Le 25 juin 2026, les principales organisations représentant les médecins du secteur privé et les établissements de santé privés ont annoncé une série de propositions visant à réformer la gouvernance de l'Ordre national des médecins. Cette initiative vise à corriger ce qu'elles décrivent comme un déséquilibre de représentation au sein de l'institution.
Les propositions incluent une répartition plus équitable des sièges dans les instances dirigeantes de l'Ordre, reflétant la part croissante de l'exercice privé dans le système de santé français.

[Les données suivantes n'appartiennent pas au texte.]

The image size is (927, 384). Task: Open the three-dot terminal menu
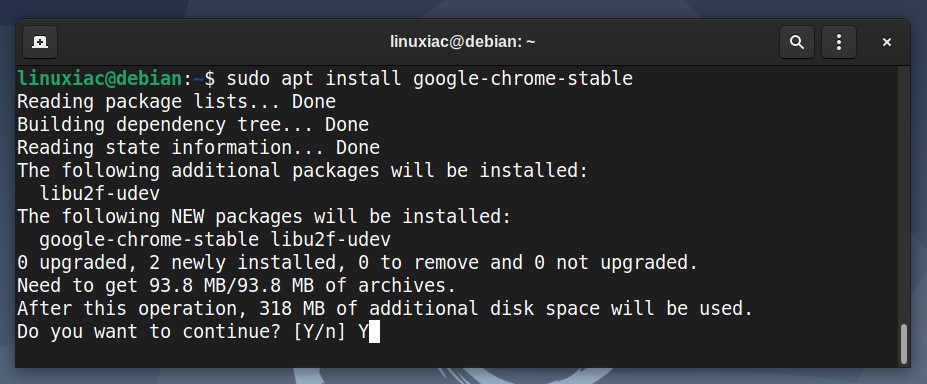pos(839,42)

Selon les données du ministère de la Santé, environ 40 % des médecins en France exercent principalement dans le secteur privé, mais leur représentation dans les conseils de l'Ordre est nettement inférieure.
Le Dr Jean-François Rault, président de l'Union des médecins libéraux, a déclaré : « Nous ne cherchons pas la domination, mais la parité. Le système actuel a été conçu il y a des décennies et ne reflète plus la réalité de la pratique médicale. » Les organisations ont soumis une demande formelle au ministère de la Santé pour un examen des règles électorales de l'Ordre.
L'Ordre national des médecins, créé en 1945, est chargé de réguler la profession médicale, de maintenir les normes éthiques et de représenter les médecins auprès des autorités publiques. Son conseil est composé de membres élus de diverses catégories de médecins, mais les médecins du secteur privé estiment que la répartition actuelle favorise les praticiens hospitaliers et salariés.
Le ministère de la Santé a accusé réception des propositions et indiqué qu'un groupe de travail sera constitué pour étudier la question. Aucun calendrier pour d'éventuelles réformes n'a été annoncé.